They call us crazy. They call us mad. They call us insane. They call us Corn Nuts.

Nobody could quite believe the reception Heathers the Musical got when it first opened at The Other Palace theatre in June of this year. The cast likened the atmosphere to that of a rock concert and exclaimed how they had never experienced anything like it before. Unaffected by the craze, people called fans crazy and didn’t understand the hype, despite so many raving reviews. “It’s just screaming teenagers,” they said. “I can’t even hear the actors sing, it’s so loud in there,” they cried. Heathers the Musical went through a lot in its short time in London. But damn, was it one hell of a ride.

From June – August the show ran at The Other Palace. A small, intimate setting where night after night the theatre would be crammed with ‘Corn Nuts’ incredibly passionate fans of the show who had waited forever to catch a glimpse of the production with their own eyes. From there, Heathers transferred into London’s very own West End, and made the Theatre Royal Haymarket their home from September 3rd – November 24th, a bigger theatre with more of a traditional setting. But boy, did they make it something.

Closing night of Heathers the Musical is a night I will never ever forget. It by far was one of the most heartbreaking days of my life and thinking about it still breaks my heart a little. But after seeing the show so many times over its astounding 12 week run, who could blame a girl for crying her little heart out?

Entries on target coordinates:
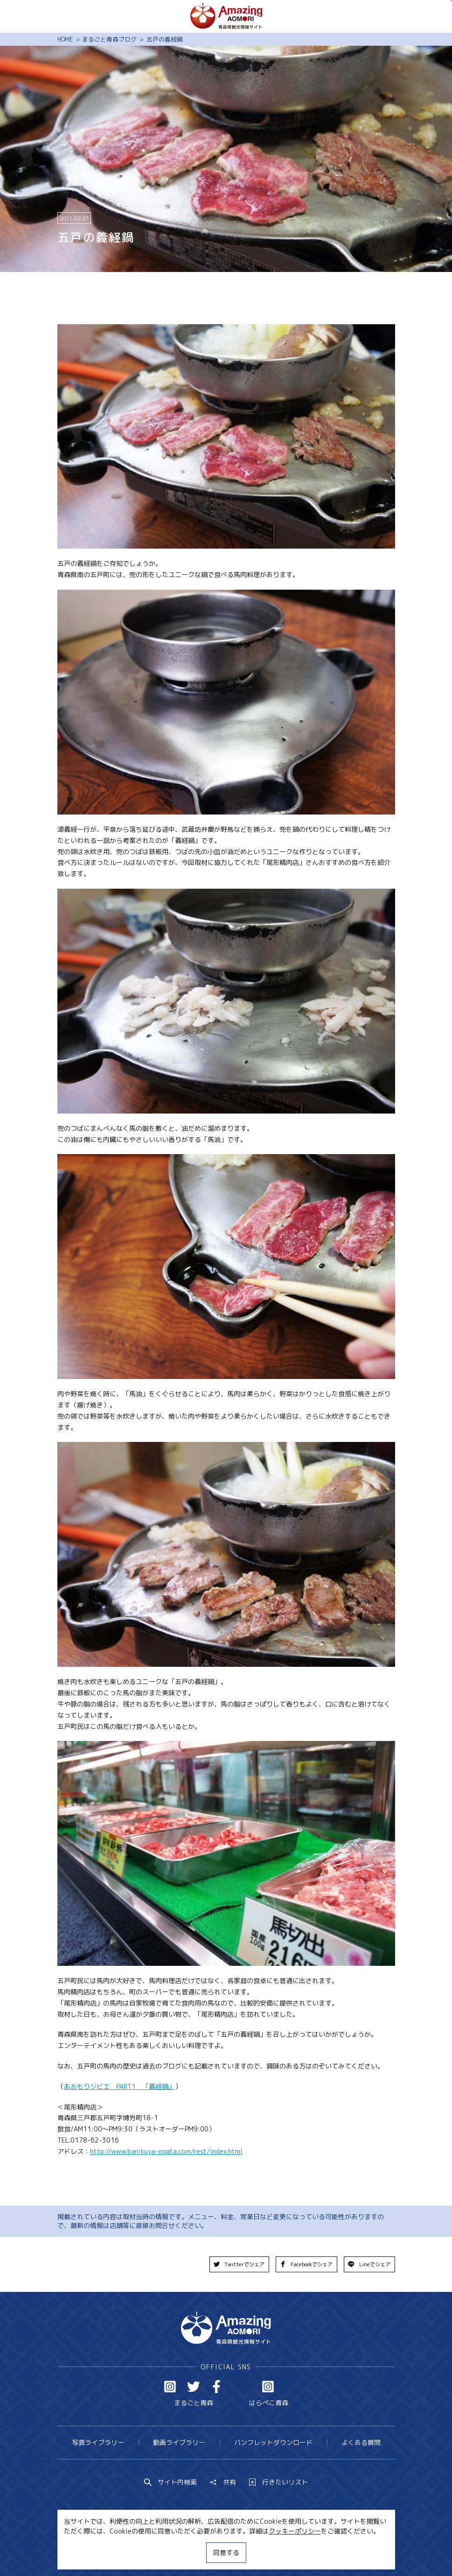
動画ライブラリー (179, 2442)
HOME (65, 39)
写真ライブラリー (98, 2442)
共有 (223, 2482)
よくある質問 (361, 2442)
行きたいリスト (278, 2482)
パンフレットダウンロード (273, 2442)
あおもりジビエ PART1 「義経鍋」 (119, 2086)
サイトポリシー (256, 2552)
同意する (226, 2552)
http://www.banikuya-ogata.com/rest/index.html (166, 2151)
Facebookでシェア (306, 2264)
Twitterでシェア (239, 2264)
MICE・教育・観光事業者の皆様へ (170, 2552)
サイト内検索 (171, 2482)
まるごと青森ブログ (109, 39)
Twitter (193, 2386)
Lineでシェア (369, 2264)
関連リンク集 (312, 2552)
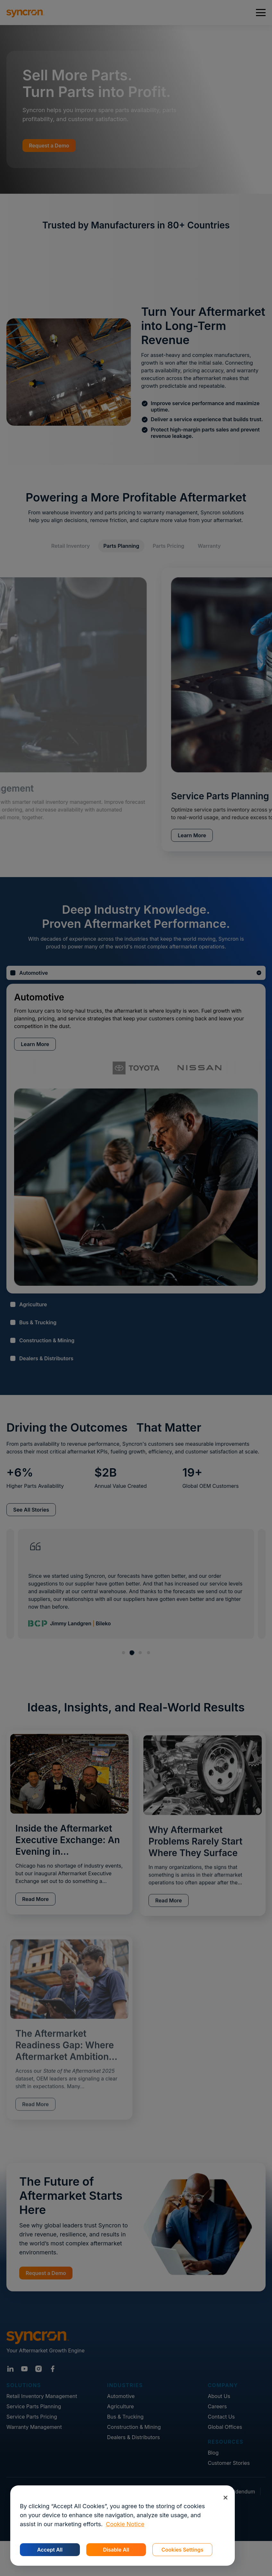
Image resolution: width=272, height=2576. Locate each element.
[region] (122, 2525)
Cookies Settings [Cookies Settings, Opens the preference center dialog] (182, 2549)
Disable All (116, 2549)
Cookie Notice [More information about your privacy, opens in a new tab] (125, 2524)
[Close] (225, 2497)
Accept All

- WHAT YOU WILL DO:
1. Shift the coordinates in the entries by adding 7 to every coordinate number, and write out again each line, starting with the line containing "Lineでシェア (369, 2264)" and going on through the last line of the entries, with any requests kept as they are. Leave the pictures out of your answer.
2. Carry on the piece about the London run of Heathers the Musical from the point where it stops.

- RESPONSES IN ORDER:
1.
Lineでシェア (376, 2271)
関連リンク集 (319, 2559)
Image resolution: width=272, height=2576. Locate each element.
[region] (129, 2532)
Cookies Settings [Cookies Settings, Opens the preference center dialog] (189, 2556)
Disable All (123, 2556)
Cookie Notice [More information about your privacy, opens in a new tab] (132, 2531)
[Close] (232, 2504)
Accept All

2.
I never expected this show to have anywhere near as big an effect on me as it has done, but I wouldn’t change any of it for the world. Moving to London on September 15th 2018 was one of the most terrifying things I have ever done and to be honest, it still doesn’t even feel real. Mostly because the last twelve weeks have been a blur. But in the very best way. I saw Heathers three days after moving to London. But on that day, I had no idea that sitting inside that theatre listening to the preshow playlist and having the time of my life would become a weekly occurrence. Nor did I ever dream of the friends, experiences and memories that would come along with it. Over 12 weeks of Heathers being at the Theatre Royal Haymarket, I’ve experienced some incredible things. I’ve tried things I never dreamed I would. I’ve had the opportunity to meet, speak to and thank some of the most incredibly talented cast members I’ve ever seen perform. In the last twelve weeks I’ve found a part of myself that, quite frankly, I had no idea existed until this show became such a big part of my life. Most importantly, though, I have made the most incredible friends any person could hope to be lucky enough to have, ones who I hope and pray will be with me forever. You know who you are guys and I really hope you know that you’re stuck with me, so here’s your opportunity to get out before it’s too late.

I couldn’t have possibly imagined a better way to spend the last twelve weeks of my life. I’ve seen my role model perform on stage every single week, sometimes more than once a week. Seen her fight through illness she didn’t even know she had and STILL have the voice of a real life angel. I’ve seen ensemble members take on leading roles, seen best friends take joint cover roles and be more proud of each other than words can say. I’ve spent more time in Piccadilly/Central London than I ever thought was humanly possible. I’ve ran around London in all weathers in attempts to get last minute tickets when an hour previous I would have had no plans to see the show. I’ve spent more time with friends I’ve known two months than I think I have with my family in the past year. I’ve camped on the streets of central london in freezing temperatures, just for front row tickets. And I can genuinely say I’ve never laughed so much in all my life.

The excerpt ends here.